Monitor per Pc economici, marche a confronto

Quando si compra qualsiasi cosa il prezzo è un fattore decisivo nella scelta, una legge che vale anche per i monitor per personal computer, una periferica di grande importanza anche per la vista spesso a torto sottovalutata, ma essenziale per sedute di lavoro o di gaming godibili al massimo, senza mettere a rischio la salute degli occhi. Esiste un ampio assortimento di monitor per pc in fascia economica, lo si può vedere meglio anche su www.monitorperpc.it. Ma cosa si intende per monitor economici? In genere, si fanno rientrare in questo range i display il cui prezzo è compreso fra i 100 e i 250 euro, più o meno un quarto del valore della postazione a cui sono destinati.

Ad occupare lo scranno dei re del mercato troviamo i colossi asiatici, come Acer e Asus, in buona compagnia di altri brand affermati quali Philips e Samsung, anche se il primato del monitor a 27 pollici più economico spetta a Hp con modelli da 119 euro. Ognuno si distingue per specifiche peculiarità, abbiamo la semplicità di un Asus (224 euro) a fianco del monitor principe del gaming che porta la firma di Omen (199 euro). Lo scettro del gradimento va ad Acer che ha conquistato tutti con monitor da 129 euro, se invece si esce dal solco amatoriale per seguire vie più professionali non si può fare a meno di scegliere i display LG, top di gamma a prezzi più salati (249 euro). A guardarli si assomigliano, ma le differenze sono sostanziali. Pur restando in fascia bassa, i brand citati garantiscono una qualità certificata a prova di diottria.
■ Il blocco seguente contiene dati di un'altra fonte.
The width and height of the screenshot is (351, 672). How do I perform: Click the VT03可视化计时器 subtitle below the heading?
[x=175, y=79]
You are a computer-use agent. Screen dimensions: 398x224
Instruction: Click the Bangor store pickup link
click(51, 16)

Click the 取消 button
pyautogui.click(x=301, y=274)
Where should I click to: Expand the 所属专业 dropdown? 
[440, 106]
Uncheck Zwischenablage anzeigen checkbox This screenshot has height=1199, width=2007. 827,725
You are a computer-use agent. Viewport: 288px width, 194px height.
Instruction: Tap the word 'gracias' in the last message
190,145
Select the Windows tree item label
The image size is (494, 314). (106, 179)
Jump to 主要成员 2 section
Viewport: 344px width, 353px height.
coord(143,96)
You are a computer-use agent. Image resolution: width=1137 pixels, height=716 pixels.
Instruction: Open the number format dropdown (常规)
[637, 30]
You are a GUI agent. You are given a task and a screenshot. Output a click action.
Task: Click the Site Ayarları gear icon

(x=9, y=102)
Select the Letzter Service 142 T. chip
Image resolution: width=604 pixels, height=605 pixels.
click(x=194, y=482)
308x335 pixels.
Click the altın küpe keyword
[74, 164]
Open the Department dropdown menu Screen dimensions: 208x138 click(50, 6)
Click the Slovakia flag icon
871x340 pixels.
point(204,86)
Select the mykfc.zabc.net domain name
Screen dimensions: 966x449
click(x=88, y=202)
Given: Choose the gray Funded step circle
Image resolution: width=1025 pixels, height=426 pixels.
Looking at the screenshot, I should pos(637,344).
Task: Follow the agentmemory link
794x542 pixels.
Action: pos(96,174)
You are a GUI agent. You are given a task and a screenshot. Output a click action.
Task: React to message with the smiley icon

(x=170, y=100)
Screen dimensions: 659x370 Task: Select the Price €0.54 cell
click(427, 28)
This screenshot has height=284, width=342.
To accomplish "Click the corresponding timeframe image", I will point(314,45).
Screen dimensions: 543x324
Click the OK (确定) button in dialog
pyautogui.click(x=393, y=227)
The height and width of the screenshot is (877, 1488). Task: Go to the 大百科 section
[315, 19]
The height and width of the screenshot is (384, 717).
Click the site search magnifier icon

Per ‘graziare’ la vista va considerato anche il polliciaggio, che in genere supera o doppia quello del prodotto originale, se si resta in fascia 15 tanto vale tenersi stretto il proprio laptop. E’ sottinteso che, volendo cambiare il monitor, si punti a modelli dai 21 ai 27 pollici di media, suscettibili di ulteriore innalzamento a 32 per grafici e professionisti dell’editing o della fotografia. Tornando alla fascia di prezzo, il consiglio è di valutare oggettivamente la spesa, diffidando della trappola dei prezzi irrisori, un monitor di qualità per quanto economico non può costare sotto i 100 euro.